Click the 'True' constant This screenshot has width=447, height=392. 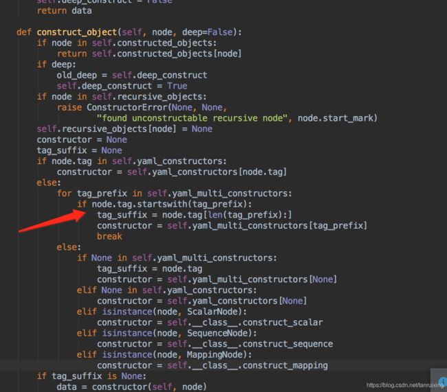pos(177,86)
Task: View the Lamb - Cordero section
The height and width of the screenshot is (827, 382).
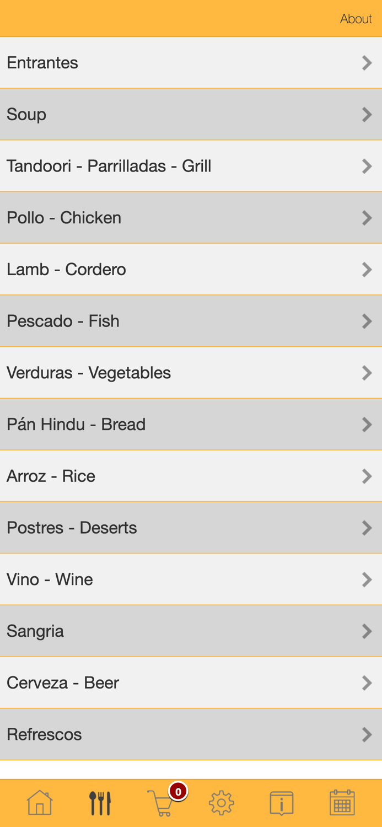Action: pos(191,269)
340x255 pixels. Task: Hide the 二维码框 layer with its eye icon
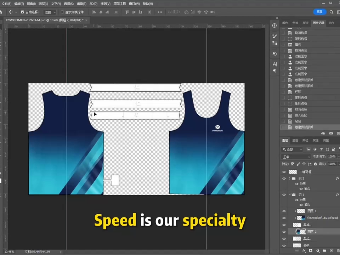[284, 172]
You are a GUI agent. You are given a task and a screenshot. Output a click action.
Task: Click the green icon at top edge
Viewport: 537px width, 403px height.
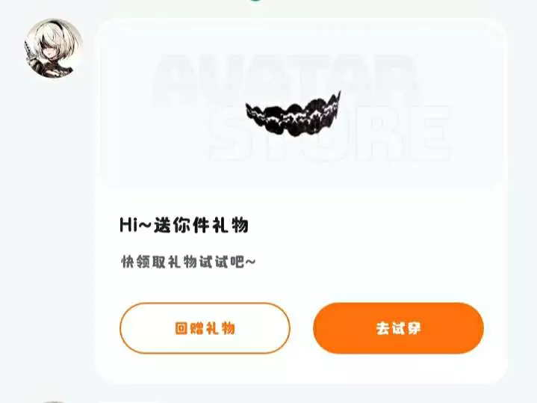[x=256, y=1]
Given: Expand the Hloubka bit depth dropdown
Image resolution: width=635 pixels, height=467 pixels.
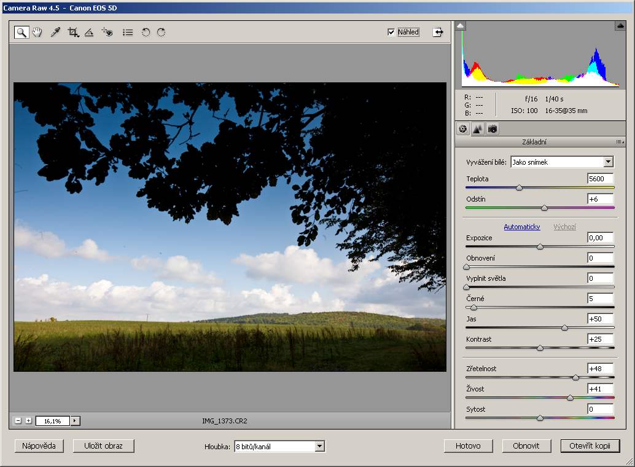Looking at the screenshot, I should 319,447.
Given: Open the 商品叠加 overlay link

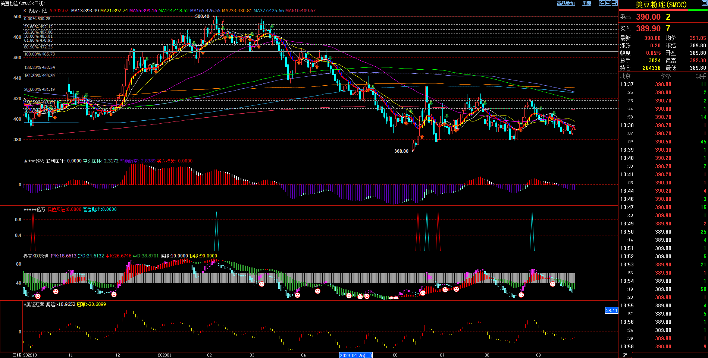Looking at the screenshot, I should [x=566, y=3].
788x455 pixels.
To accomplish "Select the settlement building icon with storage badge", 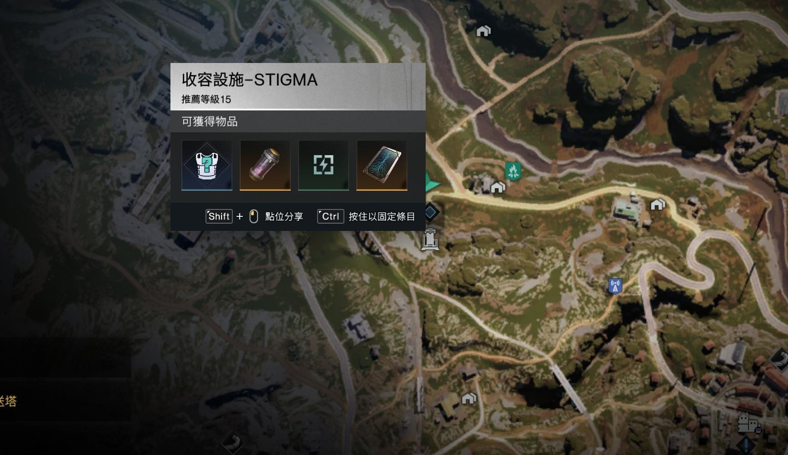I will (749, 423).
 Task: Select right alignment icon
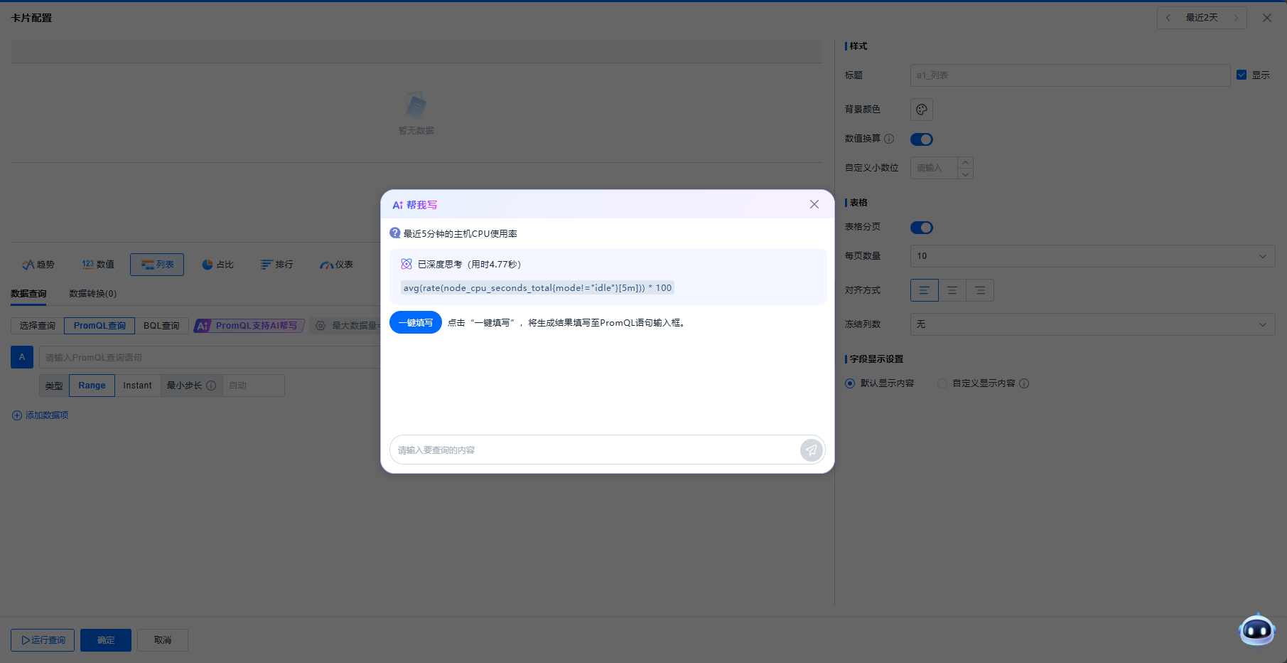pos(980,290)
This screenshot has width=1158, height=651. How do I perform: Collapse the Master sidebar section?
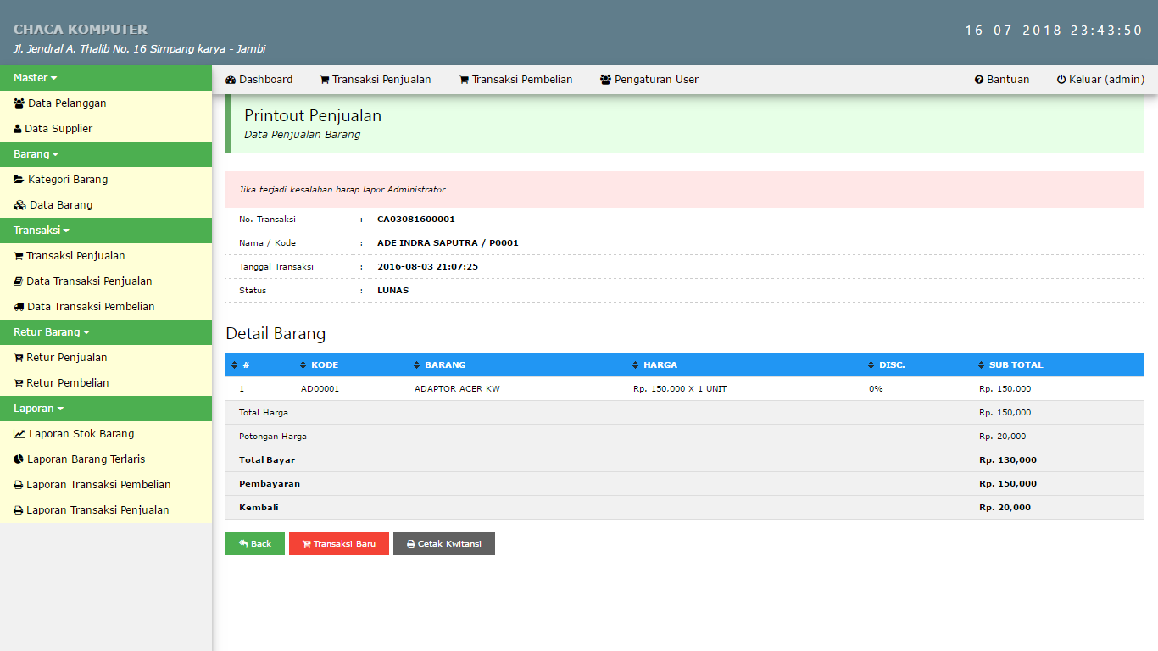pos(36,78)
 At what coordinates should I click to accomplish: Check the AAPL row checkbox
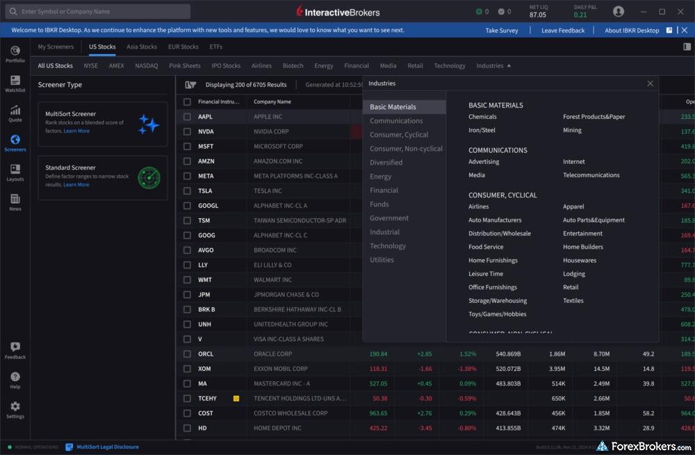click(187, 117)
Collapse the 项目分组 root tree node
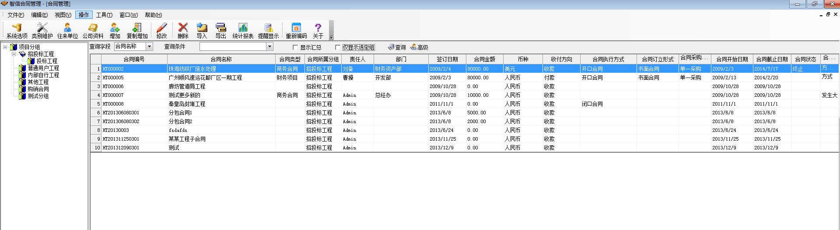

# # # # # # #

WHAT TO DO =>
Above are some records. Reproduce the lines from the one with "Given: Expand the Hloubka bit depth dropdown" down to the one with "788x455 pixels.", keeping both, and leave every picture out.

TASK RESPONSE =>
Given: Expand the Hloubka bit depth dropdown
Image resolution: width=635 pixels, height=467 pixels.
Looking at the screenshot, I should 319,447.
Given: Open the 商品叠加 overlay link

Looking at the screenshot, I should [x=566, y=3].
788x455 pixels.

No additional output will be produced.